#### [What to work on]
According to the text below on sexual violence in Utah, what position does Breeze Hannaford hold?

#### [Provided text]
--- START ---

The Clothesline Project is a national addressing the issue of violence against women. The victims express their emotions by decorating a T-shirt.
Several of those shirts were created by University of Utah students and on display at Salt Lake City Hall in light of Sexual Assault Awareness Month.
Victims at the U, both men and women, seek help from Violence Against Women Coordinator Angie Makomenaw.
“Our first instinct is to say, ‘What did I do wrong?’ when you did nothing wrong and it’s the perpetrator that should be responsible,” Makomenaw said.
After a decade of trying to pass a dating violence protection bill, it finally passed in the 2013 Utah Legislature. It allows victims of domestic violence to file a protective order even if they’re not married or don’t live with the abuser.
Makomenaw said she knew of a handful of students who would have benefited from the law if it has been made available to them sooner.
But the victims are not just students or women. Utah veterans are fighting a different war at home.
Breeze Hannaford is the Military Sexual Trauma Program Coordinator for the U.S. Department of Veterans Affairs in Salt Lake City.
She said one in 100 men and one in four women report military sexual trauma, but the number is about equal because there are more men in the military.
“As hard as it is for women I think it's even harder for men to come forward and share that this has happened to them,” Hannaford said.
Hannaford, a licensed clinical social worker, said there is currently about 1,000 Utah veterans seeking care for sexual abuse. Many times the abuse happened about 15 to 30 years prior, but veterans chose not to speak up for decades.
Law enforcement agencies, victim’s advocates and therapists and making progress are working together to make progress in the way they respond to sexual assault crimes.
According to a worker at Utah’s state crime lab, the agency is working to streamline the processing of DNA samples to get results faster and help victims.
Makomenaw said great strides are being made, but it is still an uphill battle.
“We live in a rape culture,” she said. “We live in a culture that doesn't talk about sex. We’re not allowed to talk about it in schools. I work with university students and they even don’t understand what the concept is of what is consent.”

--- END ---

#### [Record set]
--- START ---

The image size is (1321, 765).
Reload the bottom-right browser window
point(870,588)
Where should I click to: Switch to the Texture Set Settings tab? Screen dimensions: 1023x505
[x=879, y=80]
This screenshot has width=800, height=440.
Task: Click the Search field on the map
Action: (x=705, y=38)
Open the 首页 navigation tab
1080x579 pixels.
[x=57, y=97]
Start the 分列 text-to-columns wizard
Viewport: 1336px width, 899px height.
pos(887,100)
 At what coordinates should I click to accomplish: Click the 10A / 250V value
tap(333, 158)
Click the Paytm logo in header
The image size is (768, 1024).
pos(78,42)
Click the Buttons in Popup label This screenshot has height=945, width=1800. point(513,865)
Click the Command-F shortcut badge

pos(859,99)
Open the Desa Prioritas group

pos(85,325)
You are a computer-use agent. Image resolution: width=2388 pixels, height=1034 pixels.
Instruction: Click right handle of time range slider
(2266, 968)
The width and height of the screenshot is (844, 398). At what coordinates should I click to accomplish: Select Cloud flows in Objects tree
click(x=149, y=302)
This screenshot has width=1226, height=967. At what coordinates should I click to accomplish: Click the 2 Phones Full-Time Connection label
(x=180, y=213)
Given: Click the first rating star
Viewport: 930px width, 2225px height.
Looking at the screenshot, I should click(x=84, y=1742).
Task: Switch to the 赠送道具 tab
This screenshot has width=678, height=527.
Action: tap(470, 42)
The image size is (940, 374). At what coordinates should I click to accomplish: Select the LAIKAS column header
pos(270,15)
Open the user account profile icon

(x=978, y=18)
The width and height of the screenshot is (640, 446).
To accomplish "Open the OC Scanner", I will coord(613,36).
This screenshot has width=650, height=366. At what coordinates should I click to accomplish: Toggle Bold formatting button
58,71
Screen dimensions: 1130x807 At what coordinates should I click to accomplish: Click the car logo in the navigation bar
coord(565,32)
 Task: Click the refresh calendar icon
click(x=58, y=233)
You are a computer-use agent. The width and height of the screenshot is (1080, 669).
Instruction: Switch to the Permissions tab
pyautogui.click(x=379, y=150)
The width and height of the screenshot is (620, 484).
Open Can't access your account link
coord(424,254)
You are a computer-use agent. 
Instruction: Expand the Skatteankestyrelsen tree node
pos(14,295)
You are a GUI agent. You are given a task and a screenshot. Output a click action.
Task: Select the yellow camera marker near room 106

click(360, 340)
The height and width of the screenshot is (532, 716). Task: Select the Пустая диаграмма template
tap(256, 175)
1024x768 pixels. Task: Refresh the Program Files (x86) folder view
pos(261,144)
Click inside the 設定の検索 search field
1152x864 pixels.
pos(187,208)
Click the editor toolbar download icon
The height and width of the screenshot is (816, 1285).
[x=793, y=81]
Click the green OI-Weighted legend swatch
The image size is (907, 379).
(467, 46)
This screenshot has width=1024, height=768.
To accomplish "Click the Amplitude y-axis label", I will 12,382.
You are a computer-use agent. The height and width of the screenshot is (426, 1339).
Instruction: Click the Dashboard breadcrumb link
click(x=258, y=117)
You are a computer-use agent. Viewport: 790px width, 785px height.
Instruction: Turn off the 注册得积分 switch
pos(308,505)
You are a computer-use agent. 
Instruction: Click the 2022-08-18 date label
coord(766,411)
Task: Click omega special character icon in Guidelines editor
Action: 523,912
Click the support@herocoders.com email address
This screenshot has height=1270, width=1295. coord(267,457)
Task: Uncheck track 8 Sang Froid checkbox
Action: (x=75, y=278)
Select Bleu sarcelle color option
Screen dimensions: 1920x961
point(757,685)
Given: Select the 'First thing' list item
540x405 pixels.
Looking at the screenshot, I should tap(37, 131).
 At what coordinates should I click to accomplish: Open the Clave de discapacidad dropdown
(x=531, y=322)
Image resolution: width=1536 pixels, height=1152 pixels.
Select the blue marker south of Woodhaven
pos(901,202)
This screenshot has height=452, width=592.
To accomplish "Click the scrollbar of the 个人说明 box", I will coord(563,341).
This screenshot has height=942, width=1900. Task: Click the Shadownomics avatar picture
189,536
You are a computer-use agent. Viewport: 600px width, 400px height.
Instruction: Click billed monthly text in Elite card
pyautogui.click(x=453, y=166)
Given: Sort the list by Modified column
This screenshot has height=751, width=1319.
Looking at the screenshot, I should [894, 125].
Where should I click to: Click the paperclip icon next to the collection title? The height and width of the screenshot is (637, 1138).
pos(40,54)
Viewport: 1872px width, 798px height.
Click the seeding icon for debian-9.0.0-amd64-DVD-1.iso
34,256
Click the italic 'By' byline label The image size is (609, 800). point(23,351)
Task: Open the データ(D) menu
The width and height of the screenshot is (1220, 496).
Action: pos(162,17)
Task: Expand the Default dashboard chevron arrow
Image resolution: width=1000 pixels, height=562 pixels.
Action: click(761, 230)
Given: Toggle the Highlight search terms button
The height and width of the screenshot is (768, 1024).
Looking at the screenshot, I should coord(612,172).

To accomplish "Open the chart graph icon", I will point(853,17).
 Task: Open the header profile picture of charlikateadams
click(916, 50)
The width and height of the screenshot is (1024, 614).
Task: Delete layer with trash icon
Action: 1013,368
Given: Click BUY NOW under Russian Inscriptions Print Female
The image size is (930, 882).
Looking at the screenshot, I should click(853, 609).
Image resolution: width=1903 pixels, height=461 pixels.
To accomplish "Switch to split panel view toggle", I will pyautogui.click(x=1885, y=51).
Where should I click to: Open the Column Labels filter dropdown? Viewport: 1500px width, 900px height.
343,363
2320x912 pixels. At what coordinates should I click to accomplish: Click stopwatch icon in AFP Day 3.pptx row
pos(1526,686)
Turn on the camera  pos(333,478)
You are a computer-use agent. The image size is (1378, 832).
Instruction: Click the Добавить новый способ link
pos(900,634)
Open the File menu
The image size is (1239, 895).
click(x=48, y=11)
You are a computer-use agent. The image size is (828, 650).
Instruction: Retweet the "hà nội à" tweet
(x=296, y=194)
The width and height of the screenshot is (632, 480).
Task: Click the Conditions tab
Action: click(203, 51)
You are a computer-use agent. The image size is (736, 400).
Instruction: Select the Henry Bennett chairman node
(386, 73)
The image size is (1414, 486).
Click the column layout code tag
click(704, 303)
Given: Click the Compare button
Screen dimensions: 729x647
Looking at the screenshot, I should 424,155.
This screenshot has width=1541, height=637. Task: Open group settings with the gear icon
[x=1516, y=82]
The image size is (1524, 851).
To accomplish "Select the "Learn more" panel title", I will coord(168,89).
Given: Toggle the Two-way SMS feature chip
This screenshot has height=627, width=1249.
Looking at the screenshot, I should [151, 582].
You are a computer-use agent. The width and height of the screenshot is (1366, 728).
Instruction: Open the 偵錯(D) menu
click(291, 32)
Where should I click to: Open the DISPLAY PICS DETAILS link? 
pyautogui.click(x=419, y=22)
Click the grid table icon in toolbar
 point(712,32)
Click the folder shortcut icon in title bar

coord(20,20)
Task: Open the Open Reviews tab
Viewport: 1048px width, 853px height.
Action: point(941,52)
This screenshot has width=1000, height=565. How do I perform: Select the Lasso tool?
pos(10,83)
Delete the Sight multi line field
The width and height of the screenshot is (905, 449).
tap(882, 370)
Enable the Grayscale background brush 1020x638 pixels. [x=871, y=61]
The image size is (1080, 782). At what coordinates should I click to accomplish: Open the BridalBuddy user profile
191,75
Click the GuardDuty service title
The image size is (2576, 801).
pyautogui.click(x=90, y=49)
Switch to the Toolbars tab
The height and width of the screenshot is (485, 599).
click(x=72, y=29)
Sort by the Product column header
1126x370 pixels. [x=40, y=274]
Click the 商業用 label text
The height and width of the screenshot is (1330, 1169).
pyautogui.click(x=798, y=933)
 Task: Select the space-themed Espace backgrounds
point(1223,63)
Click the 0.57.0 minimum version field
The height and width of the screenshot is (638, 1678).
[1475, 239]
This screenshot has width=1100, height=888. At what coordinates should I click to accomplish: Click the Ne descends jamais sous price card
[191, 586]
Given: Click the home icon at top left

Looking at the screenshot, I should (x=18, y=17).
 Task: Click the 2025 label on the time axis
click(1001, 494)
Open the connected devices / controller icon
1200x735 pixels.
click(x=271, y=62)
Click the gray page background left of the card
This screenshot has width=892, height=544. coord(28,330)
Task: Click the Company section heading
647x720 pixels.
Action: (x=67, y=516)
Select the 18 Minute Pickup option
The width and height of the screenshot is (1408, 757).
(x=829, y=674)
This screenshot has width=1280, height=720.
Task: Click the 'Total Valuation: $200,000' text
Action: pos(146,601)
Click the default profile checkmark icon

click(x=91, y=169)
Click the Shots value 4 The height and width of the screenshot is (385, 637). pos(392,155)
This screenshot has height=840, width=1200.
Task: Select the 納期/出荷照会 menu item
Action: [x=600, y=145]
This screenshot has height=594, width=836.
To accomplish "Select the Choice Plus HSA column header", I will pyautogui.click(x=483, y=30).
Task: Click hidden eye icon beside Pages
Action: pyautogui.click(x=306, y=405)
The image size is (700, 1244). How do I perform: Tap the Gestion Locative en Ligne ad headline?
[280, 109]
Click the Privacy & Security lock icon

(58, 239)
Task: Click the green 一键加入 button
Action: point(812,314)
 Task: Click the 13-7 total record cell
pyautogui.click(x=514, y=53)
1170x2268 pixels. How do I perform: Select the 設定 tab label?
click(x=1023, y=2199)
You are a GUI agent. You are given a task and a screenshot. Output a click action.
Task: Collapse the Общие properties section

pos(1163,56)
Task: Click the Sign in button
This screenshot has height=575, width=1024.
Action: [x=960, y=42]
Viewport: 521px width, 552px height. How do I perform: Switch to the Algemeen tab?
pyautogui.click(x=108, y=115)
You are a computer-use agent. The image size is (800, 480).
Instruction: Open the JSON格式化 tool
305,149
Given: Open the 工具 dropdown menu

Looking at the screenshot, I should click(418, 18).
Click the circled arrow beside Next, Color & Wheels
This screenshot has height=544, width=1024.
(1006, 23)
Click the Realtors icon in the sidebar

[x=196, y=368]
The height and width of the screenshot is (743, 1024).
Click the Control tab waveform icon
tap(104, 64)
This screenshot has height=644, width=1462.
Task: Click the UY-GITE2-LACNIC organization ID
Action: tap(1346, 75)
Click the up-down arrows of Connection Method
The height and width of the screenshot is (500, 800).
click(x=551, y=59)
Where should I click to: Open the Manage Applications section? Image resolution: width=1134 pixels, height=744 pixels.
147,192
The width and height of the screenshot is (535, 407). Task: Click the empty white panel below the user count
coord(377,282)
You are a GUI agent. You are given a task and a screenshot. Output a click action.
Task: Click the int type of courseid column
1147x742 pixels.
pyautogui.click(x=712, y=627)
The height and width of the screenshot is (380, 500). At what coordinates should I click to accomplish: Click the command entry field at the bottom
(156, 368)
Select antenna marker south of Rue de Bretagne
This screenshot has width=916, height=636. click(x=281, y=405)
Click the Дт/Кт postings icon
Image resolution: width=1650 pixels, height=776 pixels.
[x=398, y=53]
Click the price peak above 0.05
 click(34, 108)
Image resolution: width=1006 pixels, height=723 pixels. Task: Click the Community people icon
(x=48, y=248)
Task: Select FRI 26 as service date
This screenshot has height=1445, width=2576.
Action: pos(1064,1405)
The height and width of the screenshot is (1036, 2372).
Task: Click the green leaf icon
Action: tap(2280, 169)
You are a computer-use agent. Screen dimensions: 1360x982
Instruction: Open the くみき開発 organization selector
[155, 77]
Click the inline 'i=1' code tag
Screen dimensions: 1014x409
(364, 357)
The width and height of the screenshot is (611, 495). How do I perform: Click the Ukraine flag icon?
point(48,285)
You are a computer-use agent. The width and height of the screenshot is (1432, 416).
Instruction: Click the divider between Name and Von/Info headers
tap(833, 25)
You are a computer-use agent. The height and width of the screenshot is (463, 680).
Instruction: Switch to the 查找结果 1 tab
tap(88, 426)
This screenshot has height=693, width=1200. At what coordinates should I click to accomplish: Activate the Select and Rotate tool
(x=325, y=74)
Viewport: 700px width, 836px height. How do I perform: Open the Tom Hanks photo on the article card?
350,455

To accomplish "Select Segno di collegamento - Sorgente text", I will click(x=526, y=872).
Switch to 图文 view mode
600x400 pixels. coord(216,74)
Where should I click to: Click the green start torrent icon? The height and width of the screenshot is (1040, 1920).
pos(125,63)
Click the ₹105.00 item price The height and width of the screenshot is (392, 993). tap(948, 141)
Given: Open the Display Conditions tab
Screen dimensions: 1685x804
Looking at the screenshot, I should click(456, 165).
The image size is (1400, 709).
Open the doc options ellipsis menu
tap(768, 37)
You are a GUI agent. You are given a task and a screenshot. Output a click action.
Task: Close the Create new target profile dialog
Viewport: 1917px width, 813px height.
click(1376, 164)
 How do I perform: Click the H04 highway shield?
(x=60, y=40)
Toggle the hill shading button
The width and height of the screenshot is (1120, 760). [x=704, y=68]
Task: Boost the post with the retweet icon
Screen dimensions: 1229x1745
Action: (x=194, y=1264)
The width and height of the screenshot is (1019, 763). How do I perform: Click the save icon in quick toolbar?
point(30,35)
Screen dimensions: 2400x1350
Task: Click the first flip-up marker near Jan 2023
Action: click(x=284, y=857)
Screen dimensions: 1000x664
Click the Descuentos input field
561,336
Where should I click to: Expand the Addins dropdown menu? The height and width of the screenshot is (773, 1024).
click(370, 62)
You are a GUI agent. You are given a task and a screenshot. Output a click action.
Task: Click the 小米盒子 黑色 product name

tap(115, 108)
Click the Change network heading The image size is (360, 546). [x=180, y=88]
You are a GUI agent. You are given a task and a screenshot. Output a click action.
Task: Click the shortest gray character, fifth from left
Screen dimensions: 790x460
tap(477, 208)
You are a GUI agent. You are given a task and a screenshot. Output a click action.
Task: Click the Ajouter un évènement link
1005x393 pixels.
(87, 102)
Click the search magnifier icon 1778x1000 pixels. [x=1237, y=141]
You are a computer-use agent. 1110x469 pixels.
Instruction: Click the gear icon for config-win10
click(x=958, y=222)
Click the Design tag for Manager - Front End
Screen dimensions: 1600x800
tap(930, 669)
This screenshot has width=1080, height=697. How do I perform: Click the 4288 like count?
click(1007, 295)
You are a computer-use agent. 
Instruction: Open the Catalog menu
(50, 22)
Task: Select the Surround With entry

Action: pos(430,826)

--- END ---

#### [Task solution]
She is the Military Sexual Trauma Program Coordinator for the U.S. Department of Veterans Affairs in Salt Lake City.